|Title||Structure and mechanism of the 6-oxopurine nucleosidase from Trypanosoma brucei brucei.|
|Publication Type||Journal Article|
|Year of Publication||2010|
|Authors||Vandemeulebroucke, A., C. Minici, I. Bruno, L. Muzzolini, P. Tornaghi, D. W. Parkin, W. Versées, J. Steyaert, and M. Degano|
|Date Published||2010 Oct 19|
|Keywords||Animals, Crystallography, X-Ray, Kinetics, N-Glycosyl Hydrolases, Nucleosides, Protozoan Proteins, Purinones, Structure-Activity Relationship, Trypanosoma brucei brucei|
Trypanosomes are purine-auxotrophic parasites that depend upon nucleoside hydrolase (NH) activity to salvage nitrogenous bases necessary for nucleic acid and cofactor synthesis.

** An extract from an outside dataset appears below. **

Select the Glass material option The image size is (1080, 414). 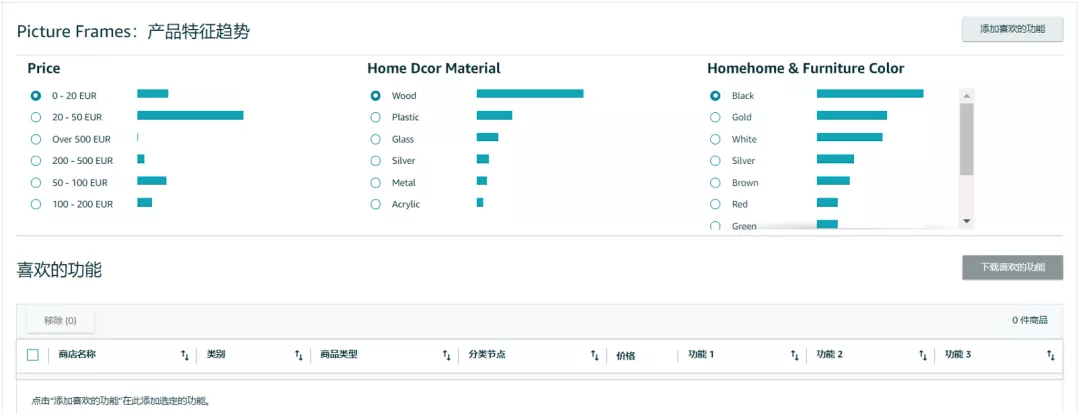(x=376, y=139)
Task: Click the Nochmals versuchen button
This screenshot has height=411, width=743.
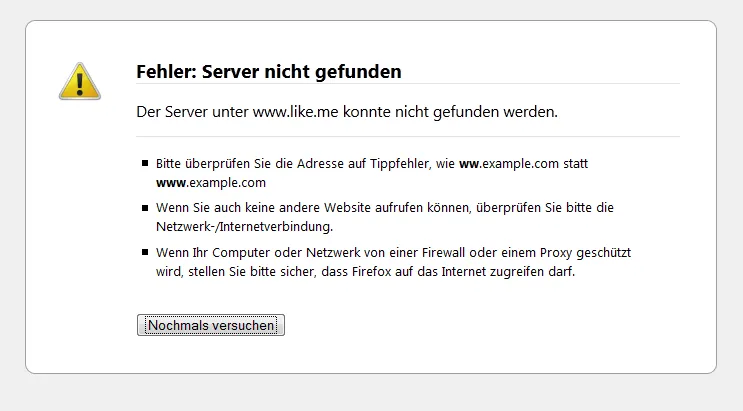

Nonspecific and purine-specific NHs have been widely studied, yet little is known about the 6-oxopurine-specific isozymes, although they are thought to play a primary role in the catabolism of exogenously derived nucleosides. Here, we report the first functional and structural characterization of the inosine-guanosine-specific NH from Trypanosoma brucei brucei. The enzyme shows near diffusion-limited efficiency coupled with a clear specificity for 6-oxopurine nucleosides achieved through a catalytic selection of these substrates. Pre-steady-state kinetic analysis reveals ordered product release, and a rate-limiting structural rearrangement that is associated with the release of the product, ribose. The crystal structure of this trypanosomal NH determined to 2.5 Å resolution reveals distinctive features compared to those of both purine- and pyrimidine-specific isozymes in the framework of the conserved and versatile NH fold. Nanomolar iminoribitol-based inhibitors identified in this study represent important lead compounds for the development of novel therapeutic strategies against trypanosomal diseases.